I believe it's also legal to go and map two BARs to overlap so long as you don't try to access the overlapping range when that's the case? QEMU just maintains a list of PCI BARs and goes for the first one in the list that matches. Allocating the big chunk of MMIO memory statically at the start and just maintaining the list layered on top in PCI code as you mess with BARs seems like it would be a simple, more general fix, and should perform just fine? (Though passthrough may well be "fun" as you mention)

Yes, we could also permit overlapping BARs since u-boot (empirically) won't try to access them in the window where there's some ambiguity. It's not too hard to implement and I thought about that, but this approach is simpler and is closer to what u-boot actually expects, which is that it needs to program BARs itself. It feels a bit questionable to make bhyve more complicated to support what u-boot's doing when we can instead make bhyve do less. If there are further reasons to support overlapping MMIO regions then it's easy to revert this patch.

My mental model of what is safe is that it's allowed to move BARs around so long as you disable decoding while you do so, and I'm pretty sure we already do that now to handle FreeBSD kernels (and other OS kernels) that rewrite BARs to size them during boot. We have to avoid trying to register/unregister them while rewriting, and I thought that was driven by if the I/O space was enabled. (See how update_bar_address makes the register_bar call conditional on encoding being enabled.) It sounds like u-boot is just buggy here in that it isn't disabling decoding while it messes with the BARs. This idea is ok though. I wonder if FreeBSD/amd64 boots with this set to true. :)

usr.sbin/bhyve/pci_emul.c
862

Hmm, I would expand this if further perhaps to not bother with the pci_get_cfgdata and pci_set_cfgdata. Maybe just return early in this case?

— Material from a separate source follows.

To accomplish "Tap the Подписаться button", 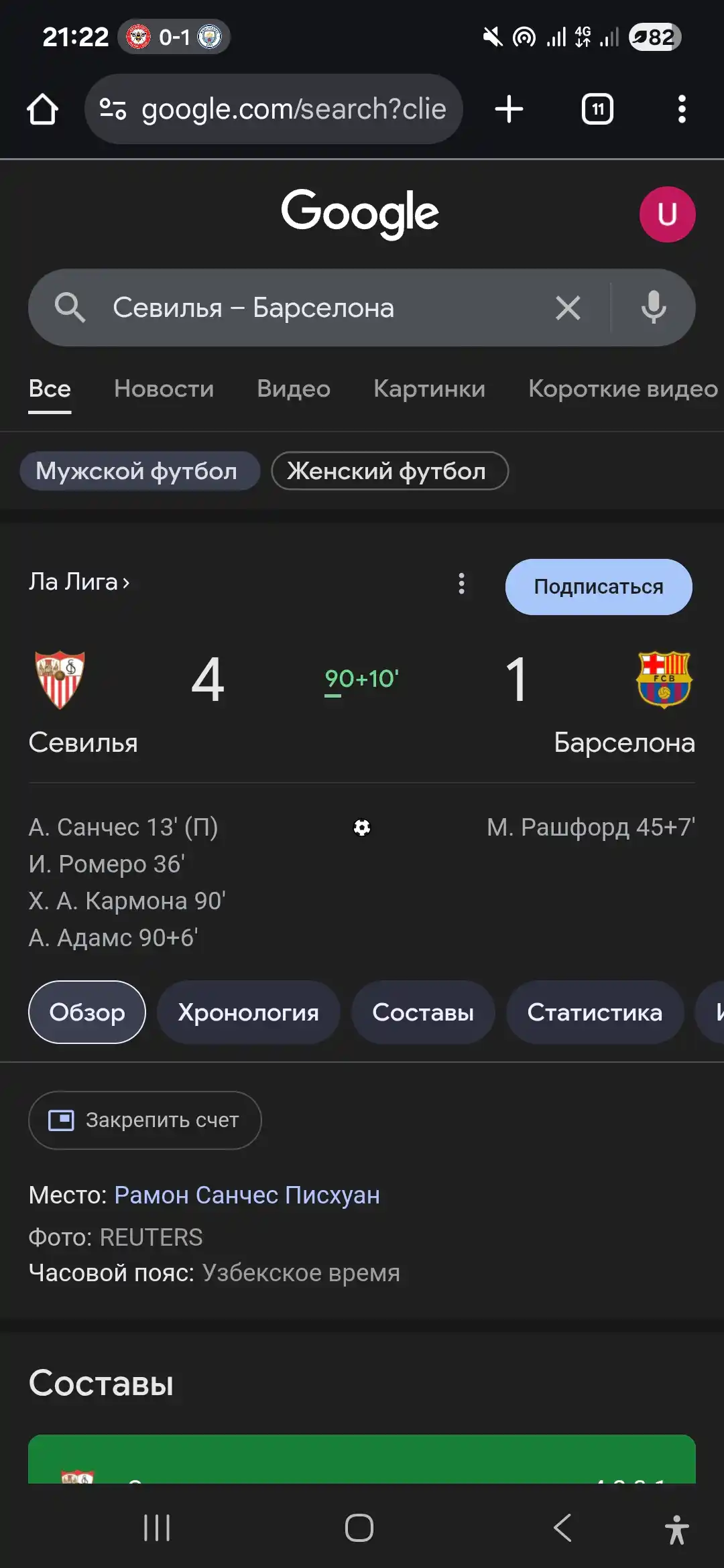I will point(599,587).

In D45049#1027191, @jhb wrote:

My mental model of what is safe is that it's allowed to move BARs around so long as you disable decoding while you do so, and I'm pretty sure we already do that now to handle FreeBSD kernels (and other OS kernels) that rewrite BARs to size them during boot. We have to avoid trying to register/unregister them while rewriting, and I thought that was driven by if the I/O space was enabled. (See how update_bar_address makes the register_bar call conditional on encoding being enabled.) It sounds like u-boot is just buggy here in that it isn't disabling decoding while it messes with the BARs. This idea is ok though. I wonder if FreeBSD/amd64 boots with this set to true. :)

Aha. So yes, U-Boot indeed isn't disabling decoding whilst it probes and allocates the BARs. It *is* only enabling decoding for the types of BARs it allocates once it's done, but it doesn't write the initial value back first. https://source.denx.de/u-boot/u-boot/-/blob/ff0de1f0557ed7d2dab47ba976a37347a1fdc432/drivers/pci/pci_auto.c#L42

But that still doesn't help you if you move the BAR for A to overlap one of B's before you've probed it? bhyve will still get in a mess in that scenario.

So for "bare metal" cases like booting with a bootrom (e.g. UEFI) we should arguably leave bars unregistered since the raw firmware probably does that. Only the bhyveload case probably wants to enable BARs on startup. I would be fine with not using a user-facing config option but basically making the test in this patch be some kind of "is there a bootrom or not" check. Would need to test it on amd64 with UEFI.

IIRC, the default value of the busmasteren, porten and memen bits is 0 according to PCI specification. So, as jhb already mentioned, it should be valid to unset these values when booting with a bootrom.

usr.sbin/bhyve/pci_emul.c
1155

We shouldn't set BUSMASTEREN as well.